§ Exercise description: Could you give the records as a numbered list, starting with the line that contains "Task: Open the 30readmeans Bang picture" and going on through the line that contains "Action: point(538,843)", both included, with blank lines left out?

§ Records for processing:
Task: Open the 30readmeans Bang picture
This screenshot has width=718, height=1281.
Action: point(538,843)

==

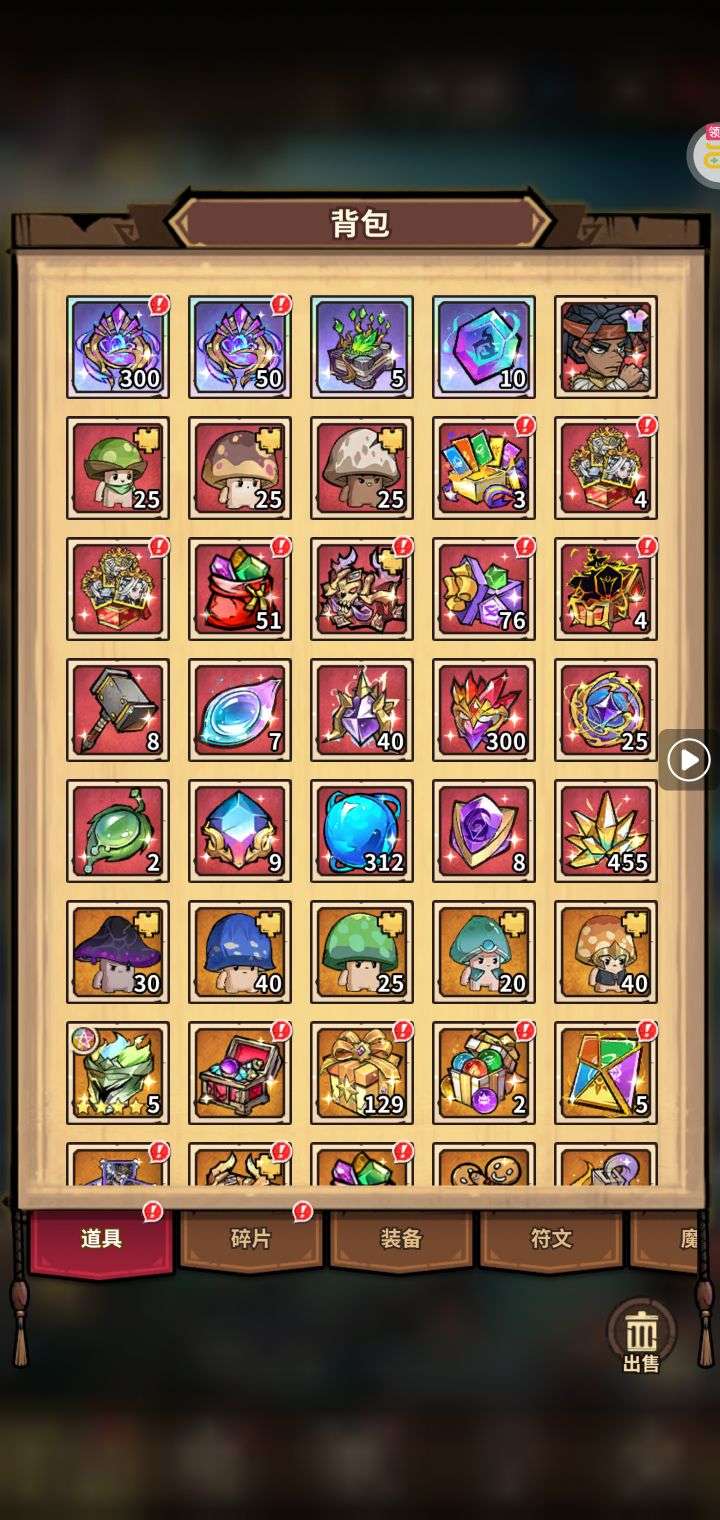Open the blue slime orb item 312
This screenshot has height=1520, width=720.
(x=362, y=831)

§ Reply:
1. Task: Open the 30readmeans Bang picture
2. This screenshot has width=718, height=1281.
3. Action: point(538,843)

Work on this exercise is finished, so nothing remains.